WHAT IS BEING ASKED
Both the line below containing "Given: Open Search" and the line containing "You are a computer-use", along with every line between them, should be repeated exactly; no other line belongs in the answer.

___ RECORDS PROVIDED ___

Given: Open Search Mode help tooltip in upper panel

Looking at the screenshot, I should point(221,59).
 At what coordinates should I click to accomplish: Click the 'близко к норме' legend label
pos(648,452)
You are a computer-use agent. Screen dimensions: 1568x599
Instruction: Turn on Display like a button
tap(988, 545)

___
___ RECORDS PROVIDED ___

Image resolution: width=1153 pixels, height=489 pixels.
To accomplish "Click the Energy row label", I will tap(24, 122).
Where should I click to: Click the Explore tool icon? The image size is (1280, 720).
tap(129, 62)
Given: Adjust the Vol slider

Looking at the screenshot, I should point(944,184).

___

WRITTEN SOLUTION
Given: Open Search Mode help tooltip in upper panel

Looking at the screenshot, I should point(221,59).
 At what coordinates should I click to accomplish: Click the 'близко к норме' legend label
pos(648,452)
You are a computer-use agent. Screen dimensions: 1568x599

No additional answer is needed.